One range is to be output from the listing below, exactly as written: the line with "Task: Click the empty" to the line with "Task: Toggle the SITEID filter funnel icon", both kept.
════════
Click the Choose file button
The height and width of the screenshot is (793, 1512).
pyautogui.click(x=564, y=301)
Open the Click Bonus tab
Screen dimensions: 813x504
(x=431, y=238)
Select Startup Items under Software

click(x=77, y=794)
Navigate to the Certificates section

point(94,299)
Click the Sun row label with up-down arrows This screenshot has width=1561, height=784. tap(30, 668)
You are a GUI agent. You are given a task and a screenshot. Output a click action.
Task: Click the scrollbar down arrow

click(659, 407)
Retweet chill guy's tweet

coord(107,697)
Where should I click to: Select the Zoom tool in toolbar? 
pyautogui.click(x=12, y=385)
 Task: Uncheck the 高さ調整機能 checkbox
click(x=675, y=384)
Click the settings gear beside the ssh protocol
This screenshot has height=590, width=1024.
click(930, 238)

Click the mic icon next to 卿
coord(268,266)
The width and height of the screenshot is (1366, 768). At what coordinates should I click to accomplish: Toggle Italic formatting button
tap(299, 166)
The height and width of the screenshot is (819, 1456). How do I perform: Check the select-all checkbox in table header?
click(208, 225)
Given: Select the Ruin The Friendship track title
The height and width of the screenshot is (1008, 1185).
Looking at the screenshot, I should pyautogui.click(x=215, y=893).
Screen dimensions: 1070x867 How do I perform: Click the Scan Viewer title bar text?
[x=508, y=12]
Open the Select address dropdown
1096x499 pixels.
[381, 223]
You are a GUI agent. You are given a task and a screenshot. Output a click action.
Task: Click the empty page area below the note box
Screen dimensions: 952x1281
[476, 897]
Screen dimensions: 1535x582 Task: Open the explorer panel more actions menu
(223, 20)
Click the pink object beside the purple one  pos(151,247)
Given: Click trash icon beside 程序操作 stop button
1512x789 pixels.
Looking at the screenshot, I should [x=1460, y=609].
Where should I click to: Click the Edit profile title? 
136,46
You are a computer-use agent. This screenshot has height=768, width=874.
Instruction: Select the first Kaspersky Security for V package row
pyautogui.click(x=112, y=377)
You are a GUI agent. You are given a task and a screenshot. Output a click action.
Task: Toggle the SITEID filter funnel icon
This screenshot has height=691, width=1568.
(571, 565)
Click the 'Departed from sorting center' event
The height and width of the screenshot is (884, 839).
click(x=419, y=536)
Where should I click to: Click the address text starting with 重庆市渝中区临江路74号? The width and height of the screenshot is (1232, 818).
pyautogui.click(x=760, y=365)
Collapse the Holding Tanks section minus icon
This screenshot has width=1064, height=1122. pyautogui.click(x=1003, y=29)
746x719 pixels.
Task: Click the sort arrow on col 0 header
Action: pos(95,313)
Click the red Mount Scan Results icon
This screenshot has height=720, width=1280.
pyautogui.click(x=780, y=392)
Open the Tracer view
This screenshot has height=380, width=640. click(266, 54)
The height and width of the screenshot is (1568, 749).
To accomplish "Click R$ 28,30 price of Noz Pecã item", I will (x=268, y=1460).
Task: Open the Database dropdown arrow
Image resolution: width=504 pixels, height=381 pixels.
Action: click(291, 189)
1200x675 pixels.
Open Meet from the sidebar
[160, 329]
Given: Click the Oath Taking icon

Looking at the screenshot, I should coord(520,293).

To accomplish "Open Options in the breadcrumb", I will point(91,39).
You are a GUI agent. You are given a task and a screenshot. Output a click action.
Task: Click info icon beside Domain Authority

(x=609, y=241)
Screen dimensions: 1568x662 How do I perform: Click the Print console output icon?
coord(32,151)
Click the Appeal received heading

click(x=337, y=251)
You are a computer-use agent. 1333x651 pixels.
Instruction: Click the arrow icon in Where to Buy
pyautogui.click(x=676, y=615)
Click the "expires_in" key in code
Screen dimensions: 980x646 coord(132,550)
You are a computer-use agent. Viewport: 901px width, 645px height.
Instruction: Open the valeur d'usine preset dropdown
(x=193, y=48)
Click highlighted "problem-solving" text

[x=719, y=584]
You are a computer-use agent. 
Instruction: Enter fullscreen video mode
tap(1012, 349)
════════
_ANSWER TO THIS PROBLEM_.
Task: Click the empty page area below the note box
Screen dimensions: 952x1281
[476, 897]
Screen dimensions: 1535x582 Task: Open the explorer panel more actions menu
(223, 20)
Click the pink object beside the purple one  pos(151,247)
Given: Click trash icon beside 程序操作 stop button
1512x789 pixels.
Looking at the screenshot, I should [x=1460, y=609].
Where should I click to: Click the Edit profile title? 
136,46
You are a computer-use agent. This screenshot has height=768, width=874.
Instruction: Select the first Kaspersky Security for V package row
pyautogui.click(x=112, y=377)
You are a GUI agent. You are given a task and a screenshot. Output a click action.
Task: Toggle the SITEID filter funnel icon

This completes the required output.